Friday, November 13, 2009

my dinner with the mayor

somehow my twenty-five-year-old daughter's twenty-five-year-old-boyfriend is friends with the mayor. when jack was a teenager and needed help with his band, the guys thought "we should see the mayor,' and they did, and much to the mayor's credit, he took them seriously and helped them out. and they have been friends ever since.

so i was invited to have dinner with the mayor. we were eating at anne and jack's table in their sweet, tiny house when i suddenly feel sick. one bite of salmon and it is over. unfortunately, the only bathroom is directly behind the mayor's chair. in order to even get to the bathroom, i realize i will have to leap over the mayor, assuming i can make it that far.

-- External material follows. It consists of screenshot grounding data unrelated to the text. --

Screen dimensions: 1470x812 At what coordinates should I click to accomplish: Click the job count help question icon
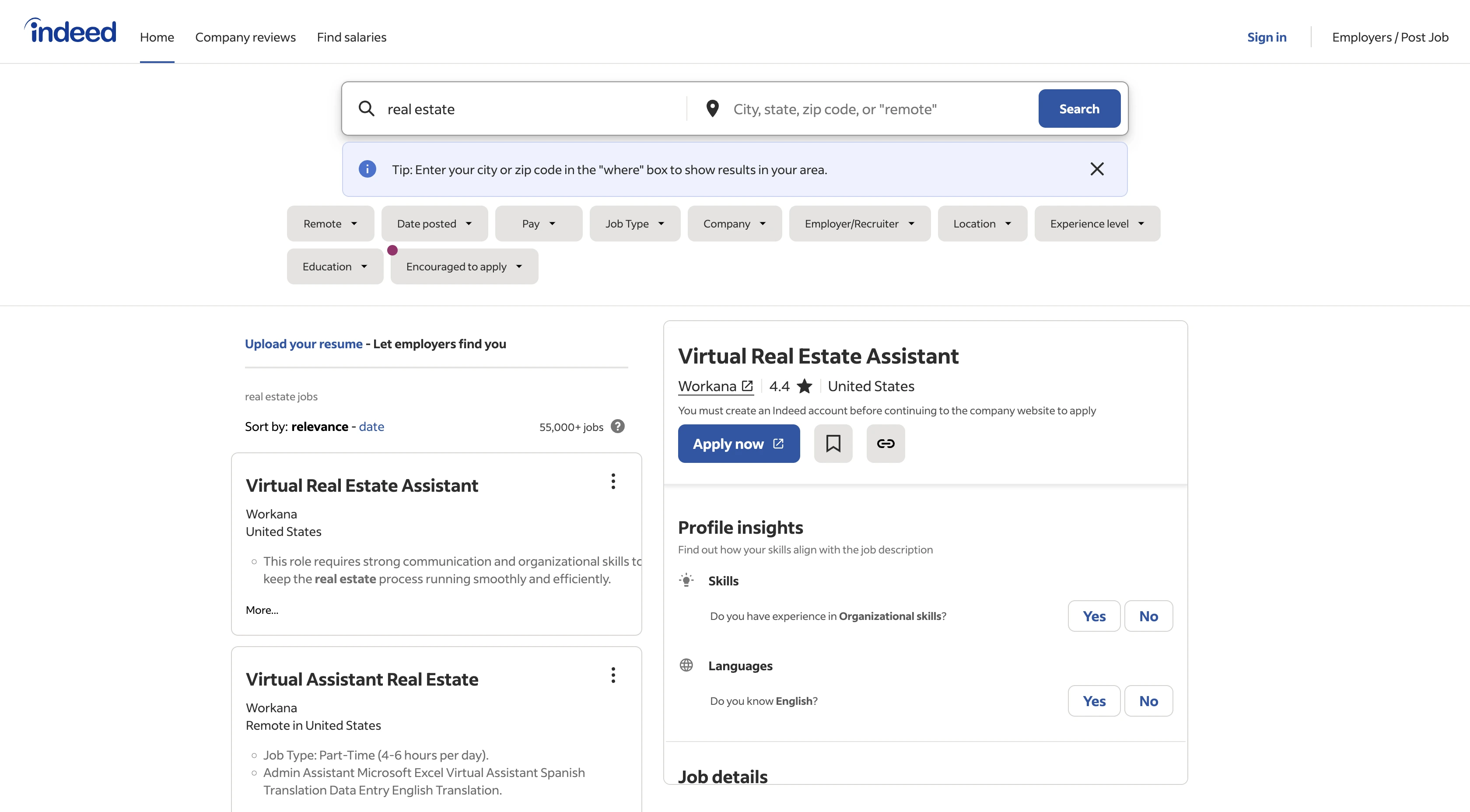coord(617,426)
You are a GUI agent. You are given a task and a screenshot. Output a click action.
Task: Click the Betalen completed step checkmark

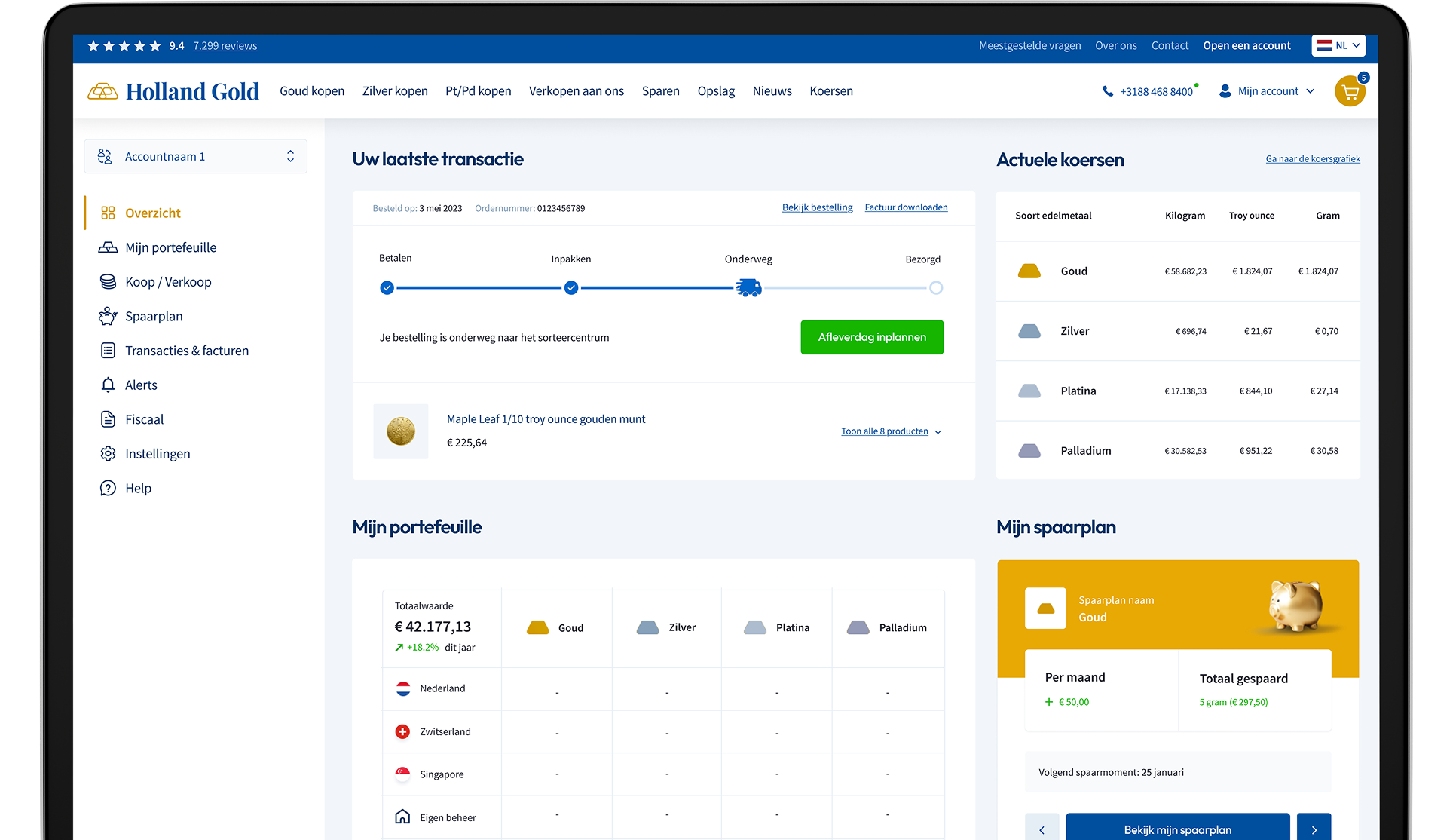[387, 287]
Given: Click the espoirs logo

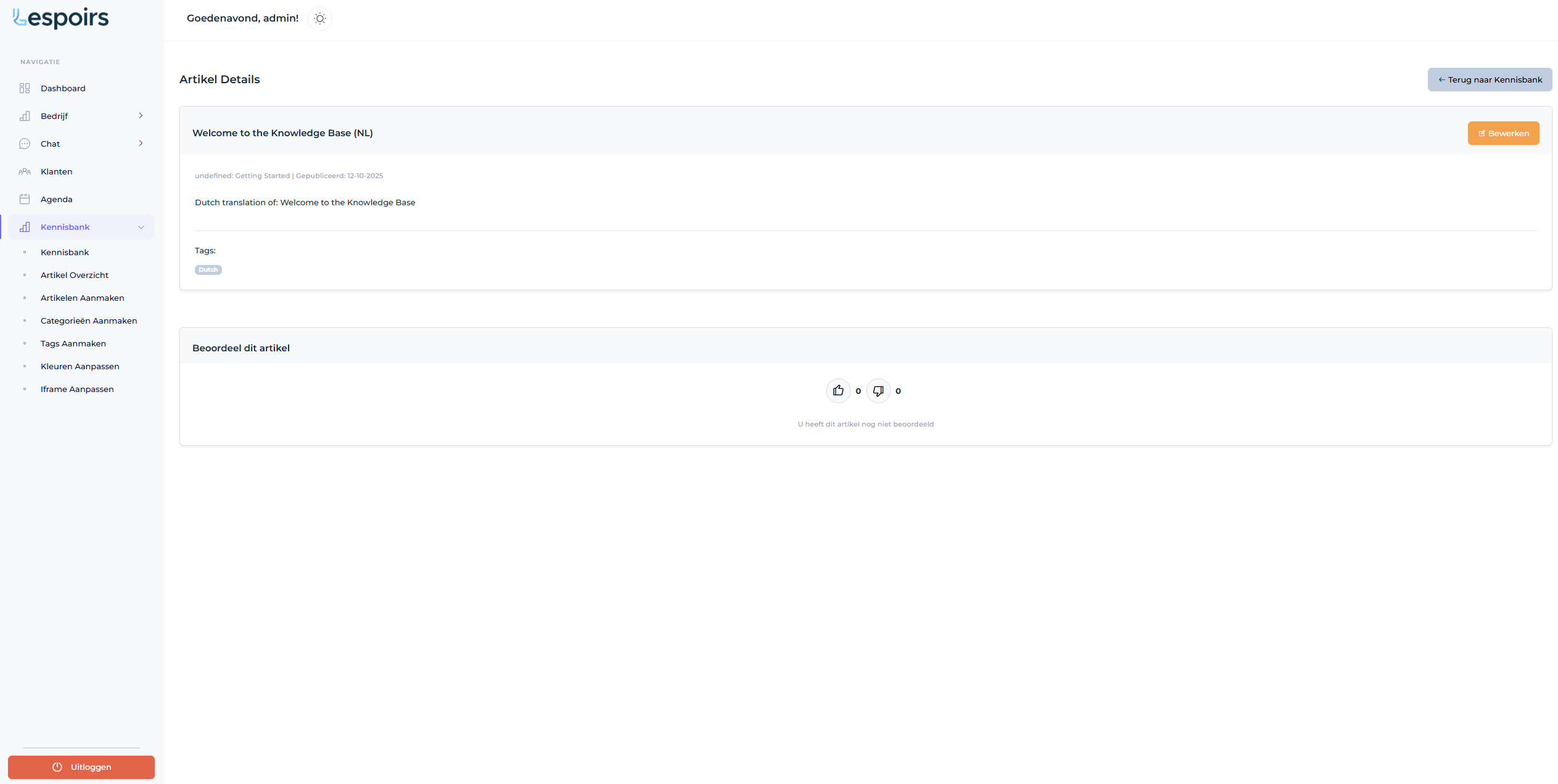Looking at the screenshot, I should click(x=61, y=18).
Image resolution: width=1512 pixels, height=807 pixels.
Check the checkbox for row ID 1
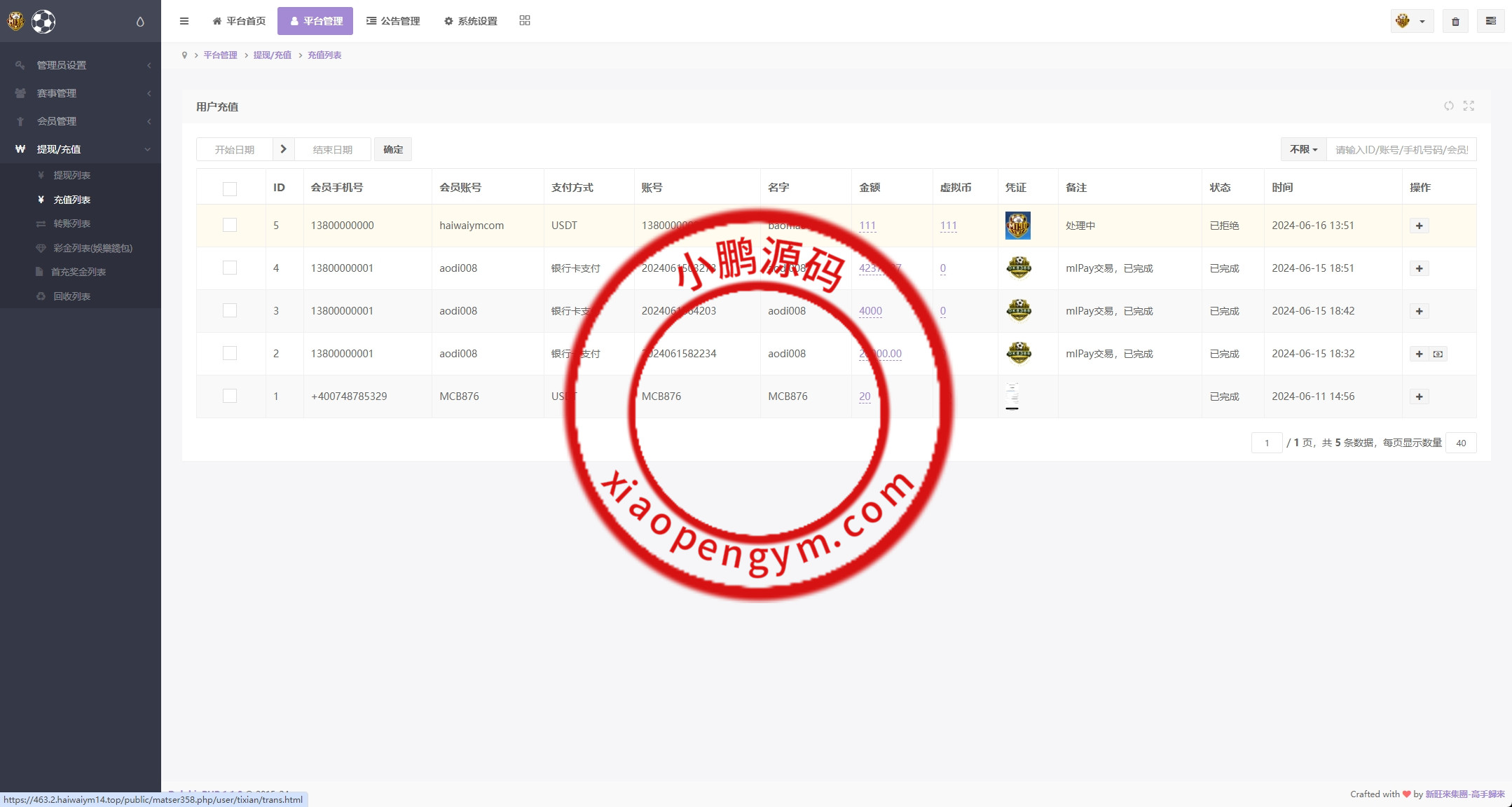pos(230,396)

but anne realized i had turned green, grabbed her dad's car keys to take me home, and we made a break for it out the front door, "nice to meet you sorry i have to go i have cancer and just started chemo bye." well done. i did not want to be the woman who threw up on the mayor, and i achieved my goal.


  1. Hey, Pres Bush I did it to the Prime Minister of least you wouldn't have had any cameras present...

  2. Hey my sister and my niece! Any video of the escape?

  3. Hi, Katherine,

    Good moves by you and Anne. It's not exactly the same, but I threw up on my 6th grade teacher when I was going up to tell her that I couldn't finish my achievement test because I was really sick. I was worried she wouldn't believe me, but after I threw up on he, she was completely convinced.

    I also threw up on my family's preacher when he came to visit me after I had my tonsils out.

    These were not highlights for me, so I'm glad you were able to avoid the moment.

    I really am enjoying that you are writing.


  4. I threw up on the shoe of the first boy who tried to kiss me: Jonathan Dunham, First Grade, Burgundy Farm Country Day School, Upper Blacktop, Blue Keds.